Stored data entries
##########

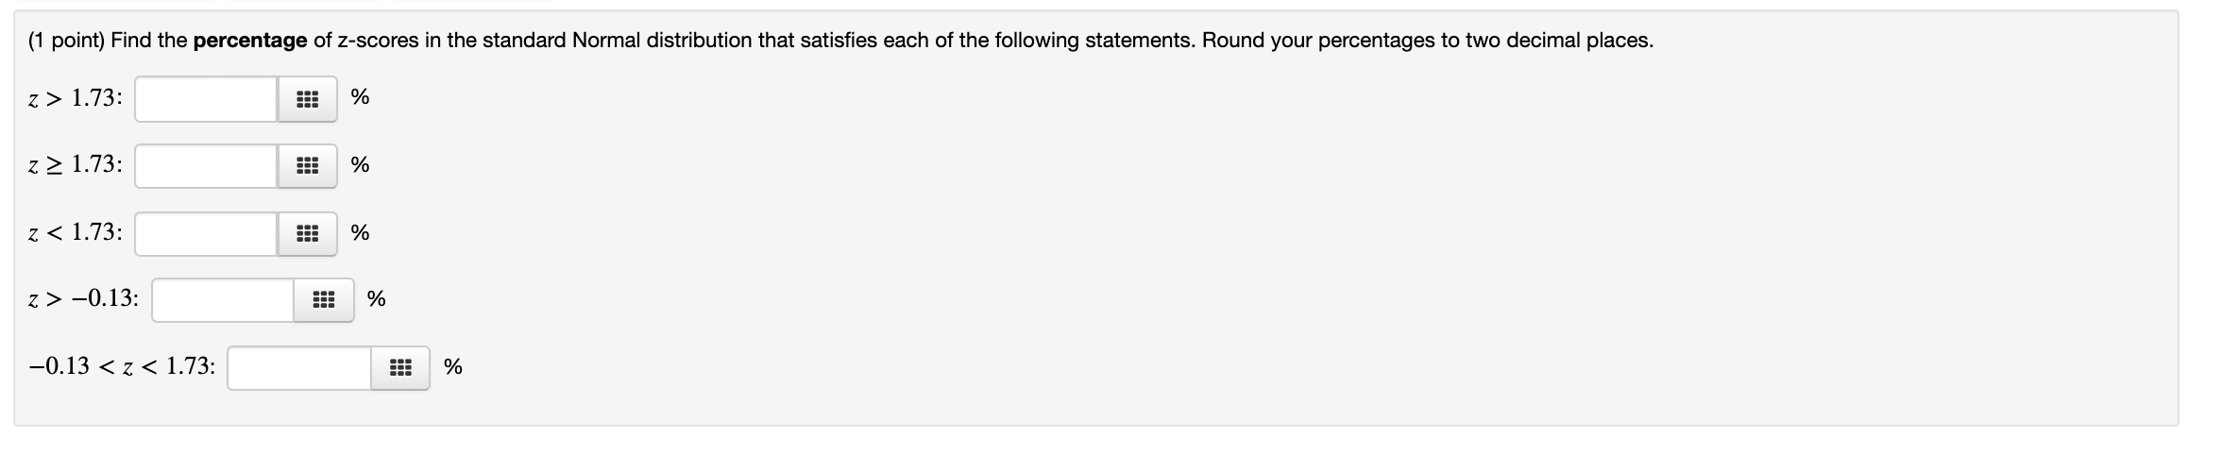
Task: Click the "(1 point)" text
Action: [x=66, y=41]
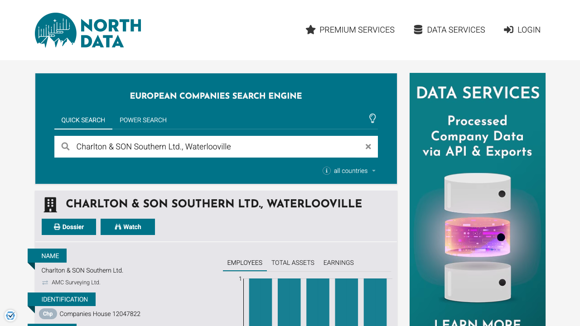580x326 pixels.
Task: Clear the search field with the X
Action: tap(368, 146)
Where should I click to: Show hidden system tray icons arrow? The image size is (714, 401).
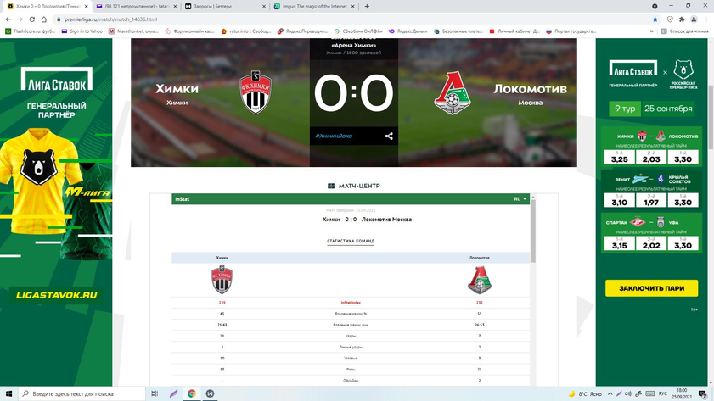pos(610,393)
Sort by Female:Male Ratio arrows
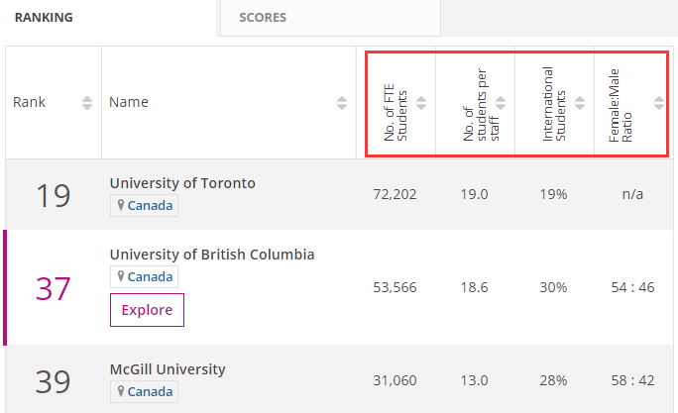The image size is (678, 413). click(x=659, y=103)
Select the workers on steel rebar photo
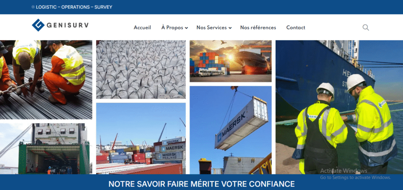The height and width of the screenshot is (190, 403). [46, 80]
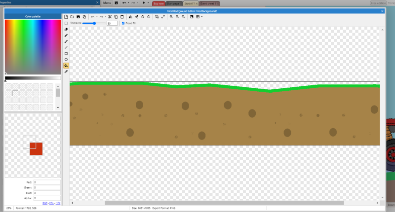Screen dimensions: 395x212
Task: Adjust the Tolerance slider
Action: click(x=94, y=23)
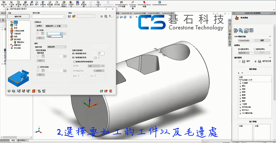Screen dimensions: 276x143
Task: Expand the 3D 輪廓 tree node
Action: coord(240,83)
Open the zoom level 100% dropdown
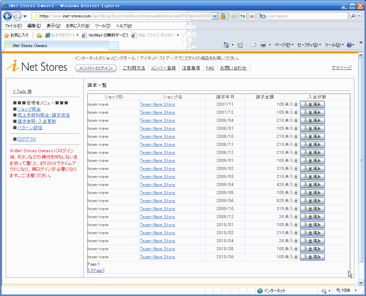 click(x=356, y=290)
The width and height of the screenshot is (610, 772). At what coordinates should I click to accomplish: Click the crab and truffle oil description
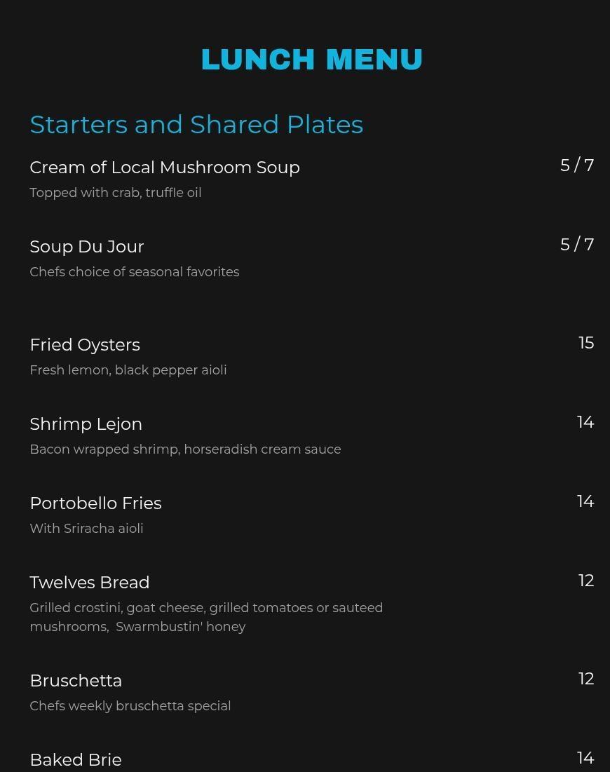[x=116, y=193]
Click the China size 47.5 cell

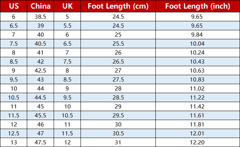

##########

• _WHAT NEEDS TO BE DONE_
A picture must not appear in the copy. Transcribe exactly the lines from the one with "The width and" through the final line of the entries, both included, and no more.

• _RESPONSE AREA_
The width and height of the screenshot is (610, 772). At what coordinates should I click to accomplish: Click the crab and truffle oil description
[x=116, y=193]
Click the China size 47.5 cell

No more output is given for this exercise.